- [文本块]:
● ● ● ● ●

Architecture
把输入的SQL,parse成unresolved logical plan,这一步参考SqlParser的实现
把unresolved logical plan转化成resolved logical plan,这一步参考analysis的实现
把resolved logical plan转化成optimized logical plan,这一步参考optimize的实现
把optimized logical plan转化成physical plan,这一步参考QueryPlanner Strategy的实现
Source Code Module
Rule
Rule是一个抽象类,拥有一个名字,默认为类名。Rule的实现有很多,渗透在不同的处理过程(analyze, optimize)里。RuleExecutor是规则执行类,下面两个实现会具体讲:
Analyzer
RuleExecutor 支持的策略:一次或多次。用来控制converge结束的条件。这里的Strategy名字感觉有点误导人。
/**
* An execution strategy for rules that indicates the maximum number of executions. If the
* execution reaches fix point (i.e. converge) before maxIterations, it will stop.
*/
abstract class Strategy { def maxIterations: Int }
/** A strategy that only runs once. */
case object Once extends Strategy { val maxIterations = 1 }
/** A strategy that runs until fix point or maxIterations times, whichever comes first. */
case class FixedPoint(maxIterations: Int) extends Strategy
RuleExecutor的Batch类和batches变量:
/** A batch of rules. */ protected case class Batch(name: String, strategy: Strategy, rules: Rule[TreeType]*) /** Defines a sequence of rule batches, to be overridden by the implementation. */ protected val batches: Seq[Batch]一个batch有多个Rule
batches在apply()里执行的时候,把一个plan丢进来后,用左折叠处理每个batch,最后吐出来一个plan。
converge的条件是达到最大策略次数或者两个TreeNode相等。apply()处理过程如下:
/**
* Executes the batches of rules defined by the subclass. The batches are executed serially
* using the defined execution strategy. Within each batch, rules are also executed serially.

● ● ● ● ●

- [所给材料]:
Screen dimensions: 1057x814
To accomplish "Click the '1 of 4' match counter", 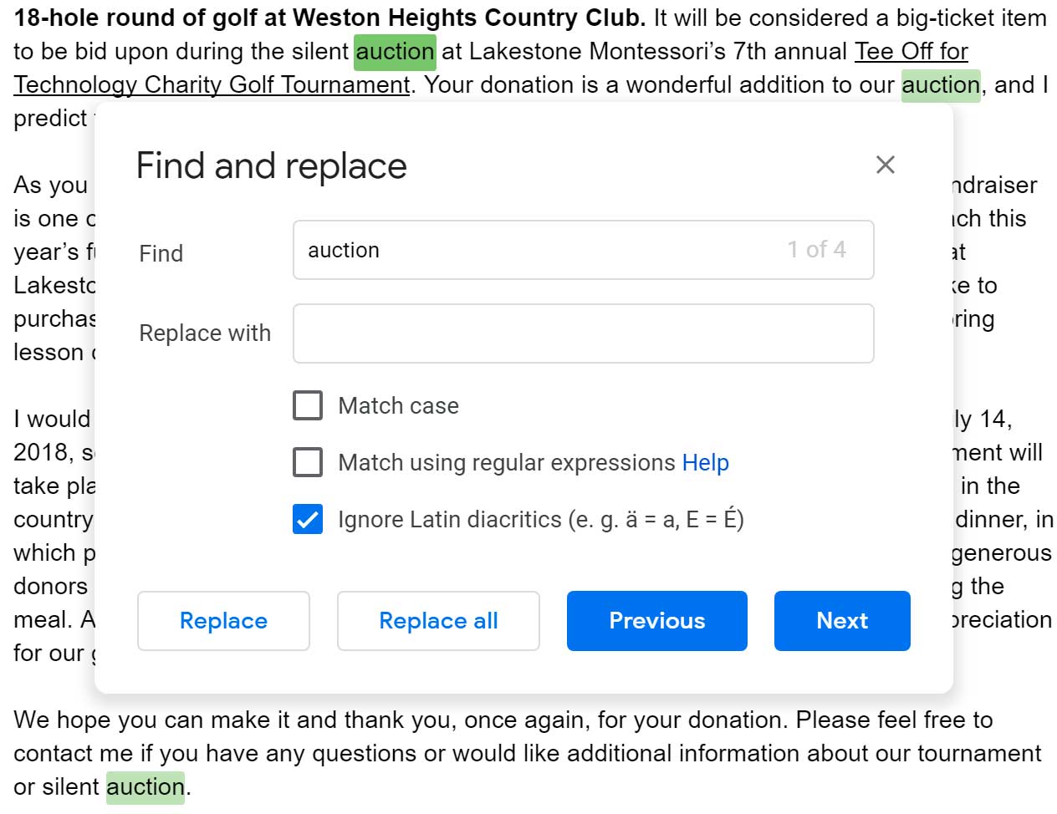I will [816, 250].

● ● ● ● ●

- [任务说明]:
照抄文本块中的一段，从“Architecture”开始，一直到“tegy名字感觉有点误导人。”为止，一字不改。 完成任务用不到上面这些行。

- [任务解答]:
Architecture
把输入的SQL,parse成unresolved logical plan,这一步参考SqlParser的实现
把unresolved logical plan转化成resolved logical plan,这一步参考analysis的实现
把resolved logical plan转化成optimized logical plan,这一步参考optimize的实现
把optimized logical plan转化成physical plan,这一步参考QueryPlanner Strategy的实现
Source Code Module
Rule
Rule是一个抽象类,拥有一个名字,默认为类名。Rule的实现有很多,渗透在不同的处理过程(analyze, optimize)里。RuleExecutor是规则执行类,下面两个实现会具体讲:
Analyzer
RuleExecutor 支持的策略:一次或多次。用来控制converge结束的条件。这里的Strategy名字感觉有点误导人。